Infrastructure Context

Service: App Service (Linux, Standard S1) | Network: VNet integrated | VNet: ✅

This tutorial assumes a production-ready App Service deployment with VNet integration, private endpoints for backend services, and managed identity for authentication.

flowchart TD
    INET[Internet] -->|HTTPS| WA[Web App\nApp Service S1\nLinux Python 3.11]

    subgraph VNET["VNet 10.0.0.0/16"]
        subgraph INT_SUB["Integration Subnet 10.0.1.0/24\nDelegation: Microsoft.Web/serverFarms"]
            WA
        end
        subgraph PE_SUB["Private Endpoint Subnet 10.0.2.0/24"]
            PE_KV[PE: Key Vault]
            PE_SQL[PE: Azure SQL]
            PE_ST[PE: Storage]
        end
    end

    PE_KV --> KV[Key Vault]
    PE_SQL --> SQL[Azure SQL]
    PE_ST --> ST[Storage Account]

    subgraph DNS[Private DNS Zones]
        DNS_KV[privatelink.vaultcore.azure.net]
        DNS_SQL[privatelink.database.windows.net]
        DNS_ST[privatelink.blob.core.windows.net]
    end

    PE_KV -.-> DNS_KV
    PE_SQL -.-> DNS_SQL
    PE_ST -.-> DNS_ST

    WA -.->|System-Assigned MI| ENTRA[Microsoft Entra ID]
    WA --> AI[Application Insights]

    style WA fill:#0078d4,color:#fff
    style VNET fill:#E8F5E9,stroke:#4CAF50
    style DNS fill:#E3F2FD

Prerequisites

  • Python 3.11 or newer
  • Repository cloned locally
  • Terminal with Bash, Zsh, or PowerShell

Main Content

Create and activate a virtual environment

cd apps/python-flask
python -m venv .venv
source .venv/bin/activate
Command Purpose
cd apps/python-flask Moves into the Flask application directory before creating the environment.
python -m venv .venv Creates an isolated Python virtual environment in .venv.
source .venv/bin/activate Activates the virtual environment in the current shell session.

On Windows:

.venv\Scripts\Activate.ps1

Install dependencies from requirements.txt

pip install --upgrade pip
pip install -r requirements.txt
Command Purpose
pip install --upgrade pip Updates pip to the latest available version in the virtual environment.
pip install -r requirements.txt Installs all Python packages required by the Flask app.

Run with Flask CLI for development

flask run provides fast iteration and debug-friendly behavior:

export FLASK_APP=src.app:app
export FLASK_ENV=development
flask run --port 8000
Command Purpose
export FLASK_APP=src.app:app Points Flask CLI to the application object exposed by src.app.
export FLASK_ENV=development Enables Flask development-friendly behavior for local work.
flask run --port 8000 Starts the Flask development server on port 8000.
--port 8000 Binds the local development server to TCP port 8000.

Verify:

curl http://localhost:8000/health
Command Purpose
curl http://localhost:8000/health Sends a test request to the health endpoint to confirm the app is responding.

Run with Gunicorn for production parity

App Service Linux runs Python apps via Gunicorn.
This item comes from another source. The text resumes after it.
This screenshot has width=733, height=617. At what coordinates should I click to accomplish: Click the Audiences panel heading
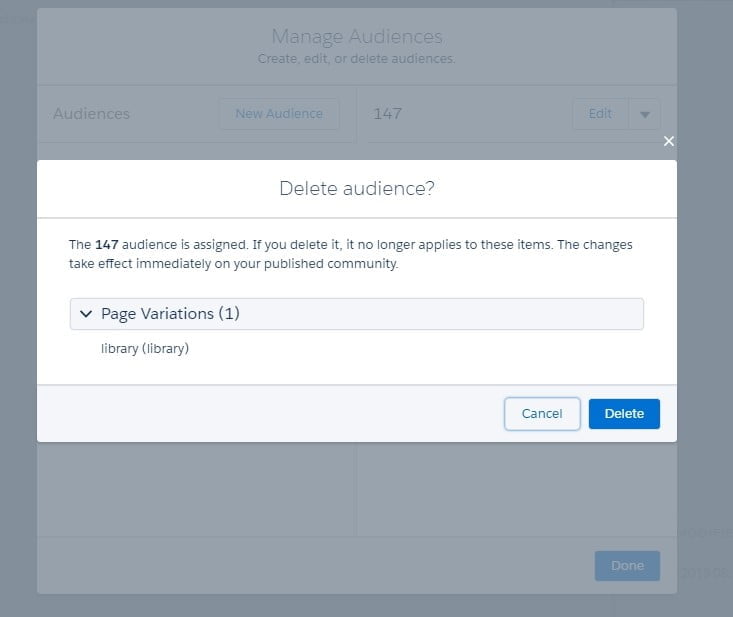pyautogui.click(x=91, y=114)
Validate the same startup shape locally:

export PORT=8000
gunicorn --bind=0.0.0.0:$PORT src.app:app
Command Purpose
export PORT=8000 Sets the port variable that matches how App Service passes the listening port.
gunicorn --bind=0.0.0.0:$PORT src.app:app Starts the Flask app with Gunicorn for production-style local testing.
--bind=0.0.0.0:$PORT Listens on all network interfaces using the port stored in PORT.
src.app:app Tells Gunicorn which Python module and WSGI app object to load.
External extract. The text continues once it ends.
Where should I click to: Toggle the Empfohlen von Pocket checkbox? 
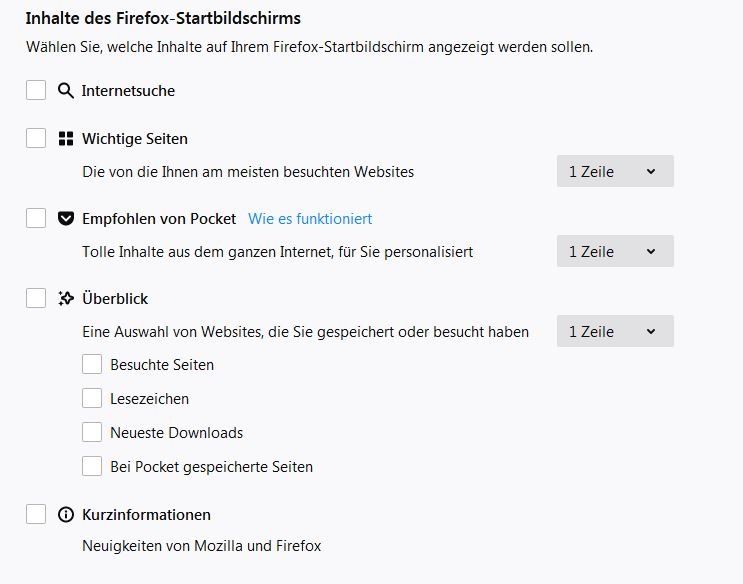[36, 218]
Validate worker and timeout behavior

Tune worker and timeout values to simulate production load:

gunicorn --bind=0.0.0.0:$PORT --workers 2 --timeout 120 src.app:app
Command Purpose
gunicorn --bind=0.0.0.0:$PORT --workers 2 --timeout 120 src.app:app Runs Gunicorn with explicit worker and timeout settings to simulate production behavior.
--bind=0.0.0.0:$PORT Exposes the service on the configured host and port.
--workers 2 Starts two worker processes to handle concurrent requests.
--timeout 120 Restarts workers if a request takes longer than 120 seconds.
sequenceDiagram
    participant Dev as Developer
    participant Flask as flask run
    participant Guni as gunicorn
    participant App as Flask WSGI app
    Dev->>Flask: Local debug request
    Flask->>App: Execute route
    Dev->>Guni: Production-parity request
    Guni->>App: Worker handles request

Advanced Topics

Add python-dotenv for local .env loading, then compare request latency and memory profile between Flask development server and Gunicorn workers.

Run It in the Portal

Portal view: App Service plan (Linux) - the deployment target this tutorial emulates locally

App Service Plan overview blade showing the Linux plan asp-test-20251107 in Korea Central with Pricing tier "Premium0 V3", App Service Plan kind "Linux", Status "Ready", Operating system "Linux", and 1 instance; the right-side charts show CPU Percentage and Memory Percentage time-series for the plan and a list of the apps and slots hosted on the plan including app-test-20251107 and its staging slot.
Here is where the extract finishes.